La Sardà era todo coraje hasta que se hartó de la enferma Cataluña y de la enfermedad que la ha llevado a la tumba. El coraje le venía de una humilde cuna familiar; de un padre agricultor y una madre costurera en una posguerra en el barrio de Horta muy parecida a las novelas de Marsé o la «vieja, conocida olor» que inspiró el teatro de su amigo «Papitu» Benet i Jornet fallecido, también esta primavera maldita.

La corajuda Sardà no se casaba con nadie. Mayor de cinco hermanos, su gracia interpretativa se fraguó en una compañía de aficionados hasta que en 1962 debutó como actriz profesional en la obra de Alfonso Paso «Cena de matrimonios».

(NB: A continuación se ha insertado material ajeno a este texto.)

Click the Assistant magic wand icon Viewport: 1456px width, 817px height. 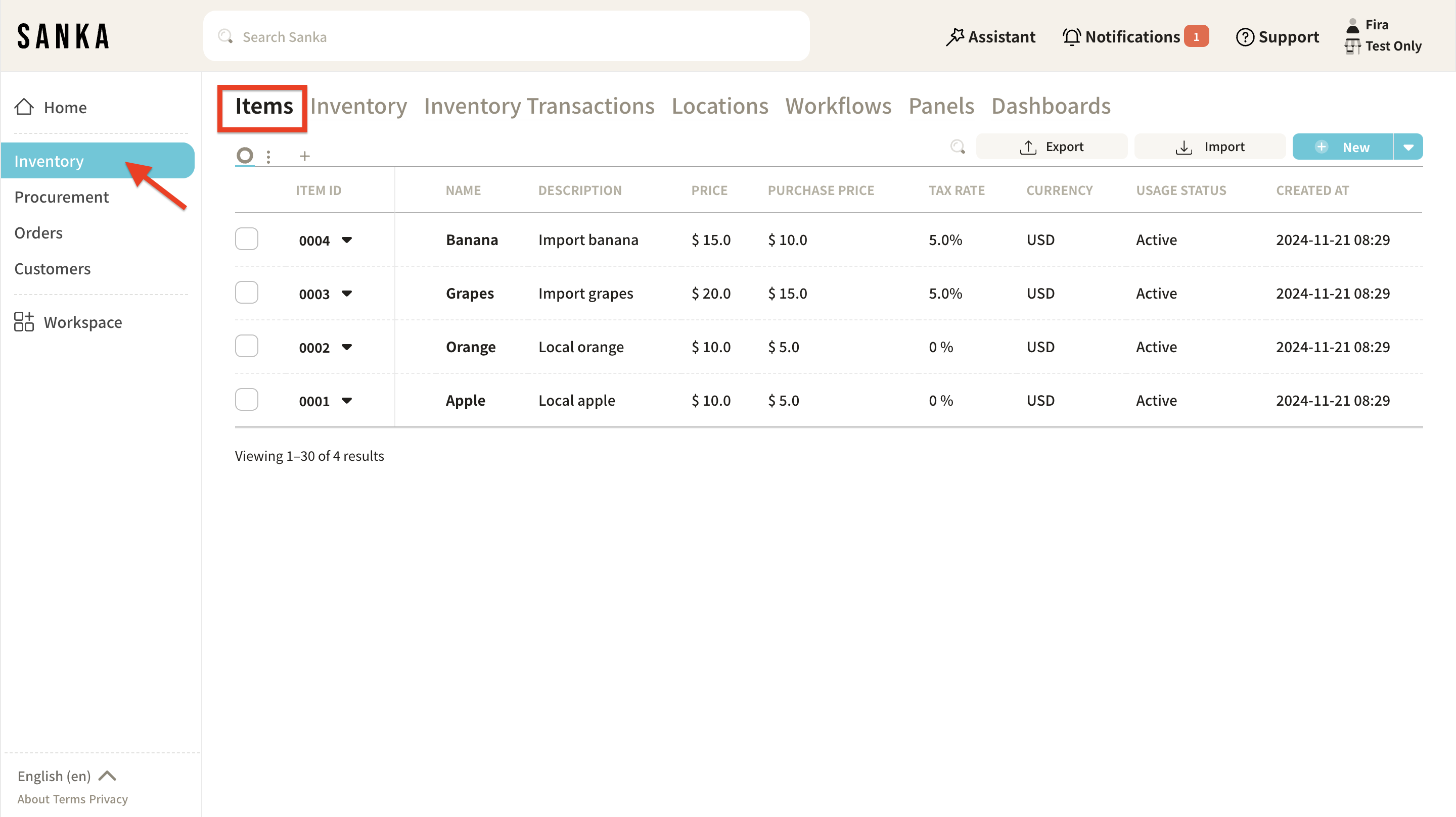coord(954,37)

Desde entonces, más de medio siglo, la Sardà triunfó por tierra, mar y aire; esto es, en el teatro, el cine y la televisión. No era mujer de medias palabras y cuando opinaba decía lo que pensaba sin eufemismos almibarados.

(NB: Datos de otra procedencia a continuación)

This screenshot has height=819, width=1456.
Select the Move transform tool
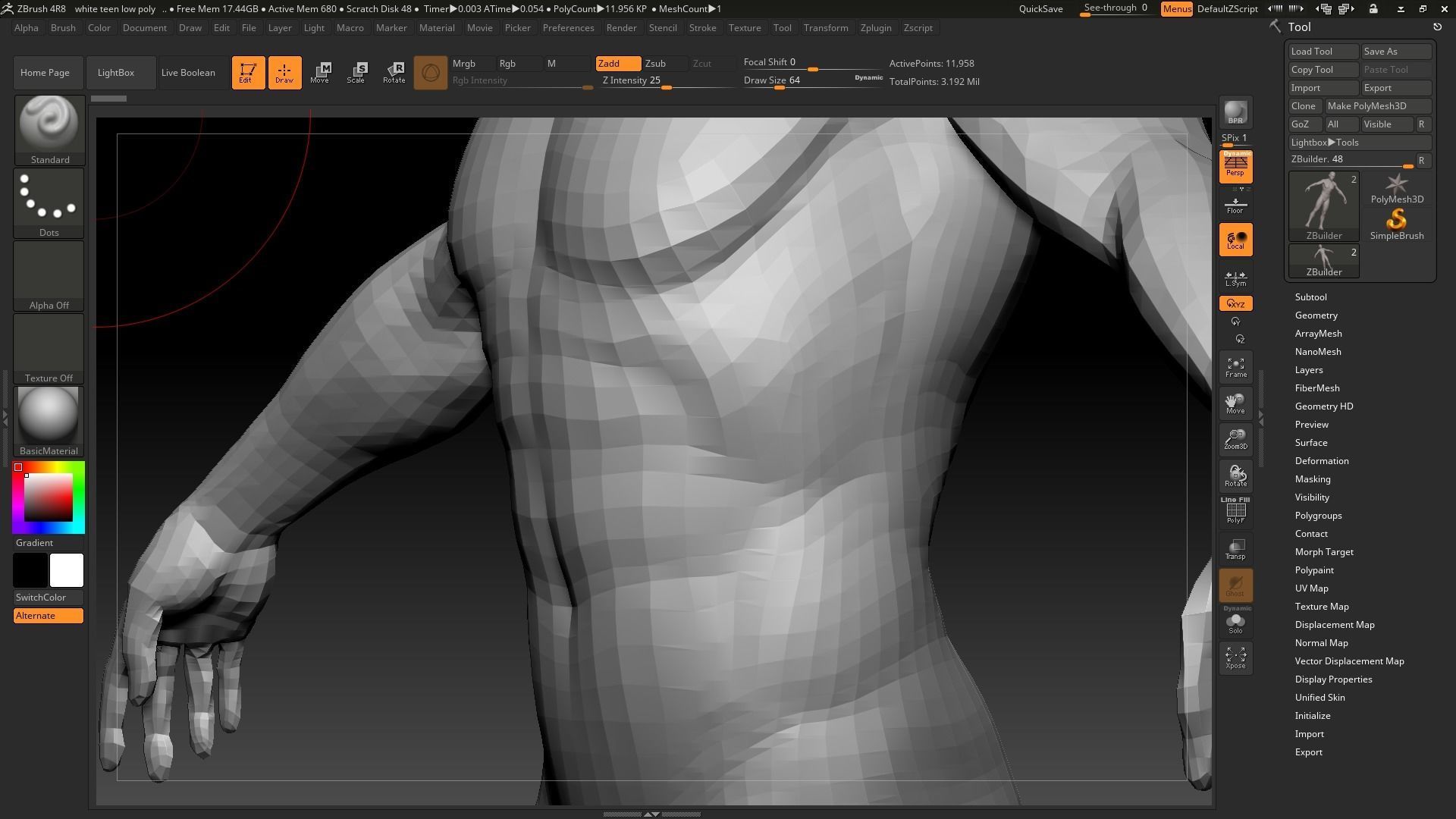[x=319, y=73]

Era ácida la Sardà. Ácida como aquel Thomas Bernhardt que representó en «Tres dramolette» (2007). El sello Sardà impregnaba a sus personajes: fuera en los «Moros y cristianos» de Berlanga, aquellos gags de la esposa dominanta que ve la televisión con un marido casi siempre dormitando, la maestra de ceremonias de los premios Goya o la burguesa nacionalista de «Ocho apellidos catalanes».

El otoño de 2019, con el independentismo incendiando las calles de Barcelona y cortando carreteras en toda Cataluña, Sardà publicó «Un incidente sin importancia» (Planeta), donde agavillaba recuerdos, relatos y confesiones. La actriz luchaba contra el cáncer en una combate que preveía desigual: «Cuando escribí esto no sabía que estaría condenada a morir de cáncer. Pero el bicho sigue ahí, tengo nuevo tratamiento, pero estoy muy cansada. El año que viene veré qué hago. Igual dejo la medicación y que dure lo que sea, a fin de cuentas, tengo 78 años. Lo único que me queda por hacer es morirme», declaró. La última frase de «Un incidente sin importancia» ratificaba aquel estado de ánimo con la ironía marca de la casa: «Qué complicado es morirse en el primer mundo, y que caro».

A esta ceremonia de los adioses se unía la tristeza de ver fracturada Cataluña. Su participación en la manifestación que organizó Sociedad Civil Catalana desató las iras de quienes solo entienden una forma -esencialista- de ser catalán. Como Serrat, como Coixet, como Boadella, Sardà pasó a engrosar la lista de los «malos» catalanes. «Del tema político todos saben de qué pie calzo. Estoy de todo hasta aquí. Comparto lo que dijo Nuria Espert: tendrán que ser más elegantes y esperar a que nos hayamos marchado para seguir haciendo el burro».

Mientras tanto, los CDR, y jóvenes bárbaros de la estelada violentaban con total impunidad su ciudad: «Me dan risa esos chiquillos que dicen que esto es una dictadura. Si lo fuéramos no podrían quemar contenedores sin ir a la cárcel. Si los quemaran los de Vox se acabaría, pero la Generalitat es lo que quiere que hagan. Por eso no se acaba. Les llaman valientes en vez de vándalos…»

Orgullosamente libre, Rosa María Sardà no tendrá esquela de la Generalitat. Por petición propia.